I’m currently reading Eat Fat, Lose Fat by Mary Enig and Sally Fallon. Mary Enig was a key scientist in the fight to get trans fats listed on our nutrition labels. She was actively opposed by the Institute for Shortening and Edible Oils (ISEO). This is an organization that pulls political clout to prevent the funding and publication of research intended to study the harm of vegetable oils and shortening. This organization was incensed about the fact that Mary Enig’s initial paper on the subject had gotten published at all. They have industry watchdogs to prevent such an occurrence, but somehow the paper managed to slip through their scrutiny. Doctors and scientists had been questioning the use of vegetable oils and trans fats since the 1920s when they were beginning to come into popular use. Myocardial infarctions (what we know of as heart attacks) were unheard of prior to the advent of the use of these fats. But their concerns got drowned out by the proponents of the cholesterol theory of heart disease, which would include organizations such at the ISEO and the pharmaceutical industry since they stand to gain from it.

According to Mary Enig and Sally Fallon, lack of healthy fats contributes to several diseases including chronic fatigue, low energy, anxiety, depression and mood swings, hypoglycemia, insulin resistance, food cravings, gallbladder ailments, bacterial infections, fungal issues, viral infections, irritable bowel syndrome and Crohn’s disease, gas and bloating, eczema and dry skin, sagging and wrinkled skin, dandruff, and cellulite. They propose a diet that has coconut oil and cod liver oil to correct these issues that they believe to be the result of lack of healthy fats. They also say that dietary cholesterol is important for maintaining the health of the intestinal wall and preventing leaky gut. Their list of sources for healthy fats: coconut oil, butter, cream, nuts, meats, and eggs as well as cod liver oil.

Leaky gut syndrome

Leaky gut could be a cause for the multiple allergies and sensitivities that could in turn result in an autoimmune disease. So what is leaky gut?
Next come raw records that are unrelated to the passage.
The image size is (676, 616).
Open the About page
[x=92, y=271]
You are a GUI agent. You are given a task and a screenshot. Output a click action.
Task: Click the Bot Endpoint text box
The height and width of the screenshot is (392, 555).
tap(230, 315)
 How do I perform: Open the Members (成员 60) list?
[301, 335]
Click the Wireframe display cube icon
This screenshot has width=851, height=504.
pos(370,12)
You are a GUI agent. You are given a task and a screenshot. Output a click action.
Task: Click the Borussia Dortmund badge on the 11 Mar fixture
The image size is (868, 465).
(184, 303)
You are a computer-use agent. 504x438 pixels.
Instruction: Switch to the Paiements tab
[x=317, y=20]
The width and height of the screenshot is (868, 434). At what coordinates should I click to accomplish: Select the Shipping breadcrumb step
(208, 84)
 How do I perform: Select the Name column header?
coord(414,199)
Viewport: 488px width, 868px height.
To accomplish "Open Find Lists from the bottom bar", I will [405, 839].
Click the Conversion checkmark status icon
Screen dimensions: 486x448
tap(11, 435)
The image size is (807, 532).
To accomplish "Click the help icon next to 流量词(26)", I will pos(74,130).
Leaky gut is a condition in which the intestine is allowing passage into the bloodstream of incompletely digested food. The immune system then reacts to those food particles, resulting in a cascade of allergies and sensitivities. These multiple allergies and sensitivities are the hallmark of a leaky gut. If you have multiple food allergies and sensitivities, it’s a good bet that your gut is leaky. Way back in the 80s, I did an IgE test for food allergies, and the only thing that came back negative was walnuts. In other words, the only item in the test that I wasn’t allergic to was walnuts.  The doctor said that I probably had not been eating them. Can you imagine the elimination diet required to treat that? Trust me, you don’t want to. The doctor put me on some obscure formula that was something like hot wheat cereal (but of course it wasn’t wheat), and that was all I could eat while I healed. Yes, been there, done that.

There are two causes of leaky gut that I know of. The first and the easiest to correct is a gluten problem. I’ve seen varying descriptions of the mechanism for how it works, but the upshot is the same. To correct the problem, you must eliminate all sources of gluten from the diet. This is principally wheat, rye, and barley, but your practitioner may suggest elimination of all grains.
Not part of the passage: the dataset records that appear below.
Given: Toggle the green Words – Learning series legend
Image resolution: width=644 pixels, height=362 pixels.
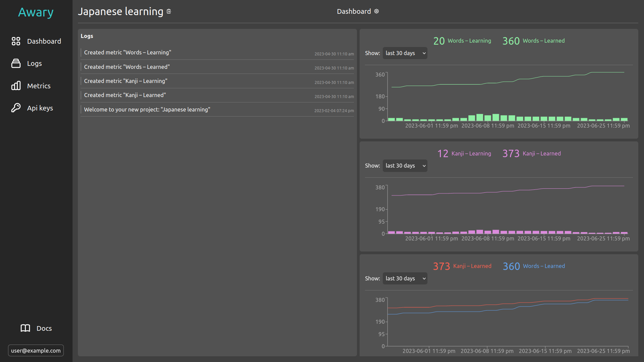Looking at the screenshot, I should 469,41.
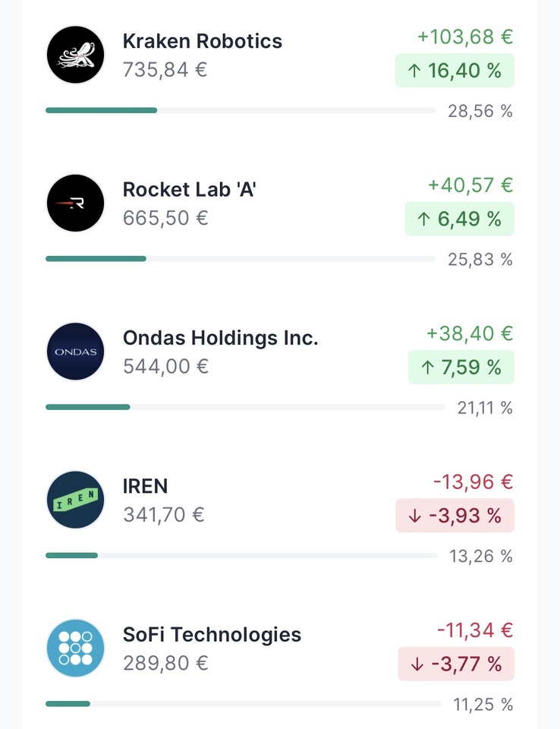The height and width of the screenshot is (729, 560).
Task: Click the green 16,40 % gain badge
Action: 455,71
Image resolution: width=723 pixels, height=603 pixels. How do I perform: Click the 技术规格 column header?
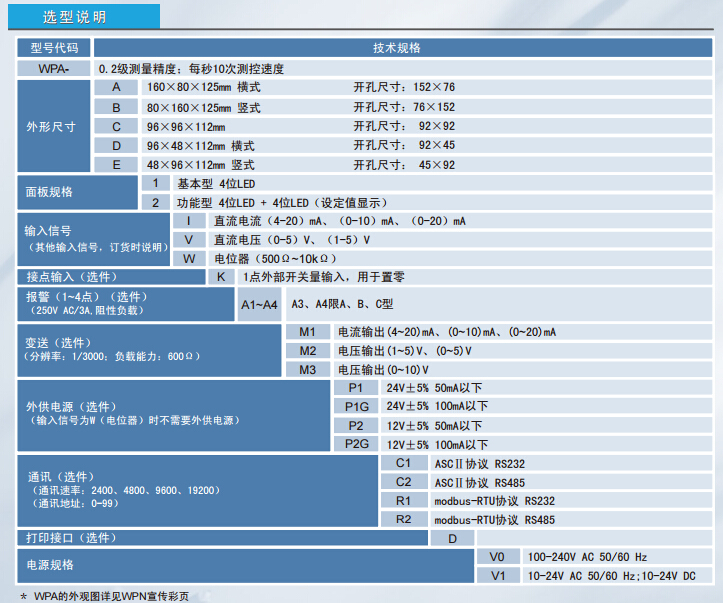tap(396, 49)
The other cause is overgrowth of harmful microbes in the gut that can cause damage to the intestine. Antibiotic use or poor diet can set this in motion. To rebalance your intestinal flora, you need to starve the bad little critters. This requires elimination of all sugar, fruit, grains, and other starches. Since those buggers can also thrive on artificial sweeteners, that means completely forgoing sweets. The resulting diet is composed mainly of meat and non-starchy vegetables. Along with that, you need to encourage the increase of beneficial gut microbes. This can be done by consuming probiotic supplements, yogurt, and fermented vegetable products such as kimchee and fermented sauerkraut. The fermenting process should eliminate the goitrogens, so one need not be so concerned about consuming the cabbage products.

Serious solutions for serious problems. This is an issue best solved with the help of your health practitioner.

References:
Andrew Weil, M.D. What is Leaky Gut?